--- THE RECORDS Enclosed Below ---
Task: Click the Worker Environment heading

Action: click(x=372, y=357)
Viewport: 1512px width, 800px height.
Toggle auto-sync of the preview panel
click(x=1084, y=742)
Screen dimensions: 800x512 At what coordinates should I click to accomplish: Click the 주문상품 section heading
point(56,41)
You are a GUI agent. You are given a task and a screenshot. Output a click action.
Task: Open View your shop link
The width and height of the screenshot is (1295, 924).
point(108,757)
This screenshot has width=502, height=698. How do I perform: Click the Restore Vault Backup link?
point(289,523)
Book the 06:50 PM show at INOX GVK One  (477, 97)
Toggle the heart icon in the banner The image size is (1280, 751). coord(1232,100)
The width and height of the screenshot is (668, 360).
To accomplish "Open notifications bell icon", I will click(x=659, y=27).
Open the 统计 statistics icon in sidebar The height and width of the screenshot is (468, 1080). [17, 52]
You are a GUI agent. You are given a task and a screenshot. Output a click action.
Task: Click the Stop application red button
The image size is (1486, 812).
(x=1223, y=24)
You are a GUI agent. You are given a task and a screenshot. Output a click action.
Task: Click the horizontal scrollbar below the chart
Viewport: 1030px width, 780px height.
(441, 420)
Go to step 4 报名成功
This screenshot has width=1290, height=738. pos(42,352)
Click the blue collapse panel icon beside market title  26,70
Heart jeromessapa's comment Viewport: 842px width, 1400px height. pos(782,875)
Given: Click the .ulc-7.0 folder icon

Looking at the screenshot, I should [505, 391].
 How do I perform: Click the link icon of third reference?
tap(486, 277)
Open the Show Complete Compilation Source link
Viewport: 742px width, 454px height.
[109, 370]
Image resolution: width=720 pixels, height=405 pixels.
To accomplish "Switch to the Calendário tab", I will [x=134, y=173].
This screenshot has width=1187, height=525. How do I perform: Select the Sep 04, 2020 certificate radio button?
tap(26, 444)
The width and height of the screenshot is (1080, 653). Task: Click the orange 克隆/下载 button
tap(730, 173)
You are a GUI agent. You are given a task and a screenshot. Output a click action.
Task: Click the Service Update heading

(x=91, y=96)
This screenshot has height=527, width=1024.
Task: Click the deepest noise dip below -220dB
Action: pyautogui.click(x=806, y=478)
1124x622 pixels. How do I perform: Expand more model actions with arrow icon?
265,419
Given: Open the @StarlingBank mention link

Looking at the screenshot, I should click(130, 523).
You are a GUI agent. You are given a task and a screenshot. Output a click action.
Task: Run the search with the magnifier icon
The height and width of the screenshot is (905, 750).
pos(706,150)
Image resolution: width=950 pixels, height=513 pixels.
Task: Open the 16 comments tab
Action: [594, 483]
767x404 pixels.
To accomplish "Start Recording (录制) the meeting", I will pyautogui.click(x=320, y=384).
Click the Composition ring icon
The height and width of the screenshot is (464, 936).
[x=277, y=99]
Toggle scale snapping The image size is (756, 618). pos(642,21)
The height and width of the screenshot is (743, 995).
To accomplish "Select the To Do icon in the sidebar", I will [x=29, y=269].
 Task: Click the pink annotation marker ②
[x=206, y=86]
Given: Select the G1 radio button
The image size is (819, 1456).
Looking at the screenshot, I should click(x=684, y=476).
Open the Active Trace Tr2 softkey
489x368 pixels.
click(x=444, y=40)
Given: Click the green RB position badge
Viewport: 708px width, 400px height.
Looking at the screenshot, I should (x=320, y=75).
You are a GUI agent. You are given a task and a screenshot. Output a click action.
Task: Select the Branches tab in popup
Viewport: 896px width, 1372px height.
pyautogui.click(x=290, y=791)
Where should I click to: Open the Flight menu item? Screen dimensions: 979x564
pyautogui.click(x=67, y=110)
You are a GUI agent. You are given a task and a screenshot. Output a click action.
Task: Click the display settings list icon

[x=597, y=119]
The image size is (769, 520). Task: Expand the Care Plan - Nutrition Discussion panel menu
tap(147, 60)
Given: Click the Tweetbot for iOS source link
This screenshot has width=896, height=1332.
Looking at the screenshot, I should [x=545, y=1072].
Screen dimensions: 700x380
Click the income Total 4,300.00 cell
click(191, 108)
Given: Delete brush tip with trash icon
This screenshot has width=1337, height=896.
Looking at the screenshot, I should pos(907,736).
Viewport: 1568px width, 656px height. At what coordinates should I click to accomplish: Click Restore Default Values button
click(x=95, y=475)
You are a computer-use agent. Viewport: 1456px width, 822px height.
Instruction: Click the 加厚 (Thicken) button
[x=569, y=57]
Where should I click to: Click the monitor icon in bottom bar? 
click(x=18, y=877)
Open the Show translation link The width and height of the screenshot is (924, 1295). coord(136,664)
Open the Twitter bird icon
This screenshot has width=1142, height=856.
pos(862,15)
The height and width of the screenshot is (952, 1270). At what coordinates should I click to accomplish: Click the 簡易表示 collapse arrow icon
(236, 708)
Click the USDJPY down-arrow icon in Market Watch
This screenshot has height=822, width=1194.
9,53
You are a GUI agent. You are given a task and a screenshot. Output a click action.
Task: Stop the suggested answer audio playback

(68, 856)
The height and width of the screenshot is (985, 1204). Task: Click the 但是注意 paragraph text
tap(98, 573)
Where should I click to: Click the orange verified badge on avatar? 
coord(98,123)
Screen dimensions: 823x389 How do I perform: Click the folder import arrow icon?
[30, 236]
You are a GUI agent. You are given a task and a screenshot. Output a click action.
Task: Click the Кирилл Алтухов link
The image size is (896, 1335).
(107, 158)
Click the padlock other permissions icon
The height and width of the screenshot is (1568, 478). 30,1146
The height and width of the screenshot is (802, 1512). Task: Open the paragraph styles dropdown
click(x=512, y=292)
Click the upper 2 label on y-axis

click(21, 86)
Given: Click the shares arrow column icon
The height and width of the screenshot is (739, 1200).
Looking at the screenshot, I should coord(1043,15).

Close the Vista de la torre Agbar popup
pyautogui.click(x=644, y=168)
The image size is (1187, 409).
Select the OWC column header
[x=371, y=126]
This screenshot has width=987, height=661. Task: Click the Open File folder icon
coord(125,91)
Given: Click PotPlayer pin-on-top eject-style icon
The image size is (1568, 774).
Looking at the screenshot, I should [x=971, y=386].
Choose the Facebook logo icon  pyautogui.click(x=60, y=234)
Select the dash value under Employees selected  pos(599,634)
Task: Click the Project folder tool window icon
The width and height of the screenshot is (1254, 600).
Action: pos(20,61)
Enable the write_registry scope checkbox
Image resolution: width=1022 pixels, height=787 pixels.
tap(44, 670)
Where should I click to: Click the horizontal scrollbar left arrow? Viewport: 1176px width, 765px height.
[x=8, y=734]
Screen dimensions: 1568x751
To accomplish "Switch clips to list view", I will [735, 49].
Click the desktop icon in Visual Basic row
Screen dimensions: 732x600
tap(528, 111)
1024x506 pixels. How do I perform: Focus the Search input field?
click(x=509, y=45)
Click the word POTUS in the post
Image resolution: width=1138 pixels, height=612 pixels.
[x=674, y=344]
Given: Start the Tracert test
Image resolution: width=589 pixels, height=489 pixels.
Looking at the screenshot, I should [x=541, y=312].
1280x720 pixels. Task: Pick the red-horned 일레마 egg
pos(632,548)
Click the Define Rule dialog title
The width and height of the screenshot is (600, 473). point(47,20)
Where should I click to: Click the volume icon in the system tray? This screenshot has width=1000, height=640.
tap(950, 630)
--- End of Enclosed THE RECORDS ---
◆ **DESCRIPTION OF THE TASK**:
Return, with no change at all, every line in the entries above from the line containing "Close the Vista de la torre Agbar popup" through the line containing "Select the dash".

◆ **TASK RESPONSE**:
Close the Vista de la torre Agbar popup
pyautogui.click(x=644, y=168)
The image size is (1187, 409).
Select the OWC column header
[x=371, y=126]
This screenshot has width=987, height=661. Task: Click the Open File folder icon
coord(125,91)
Given: Click PotPlayer pin-on-top eject-style icon
The image size is (1568, 774).
Looking at the screenshot, I should [x=971, y=386].
Choose the Facebook logo icon  pyautogui.click(x=60, y=234)
Select the dash value under Employees selected  pos(599,634)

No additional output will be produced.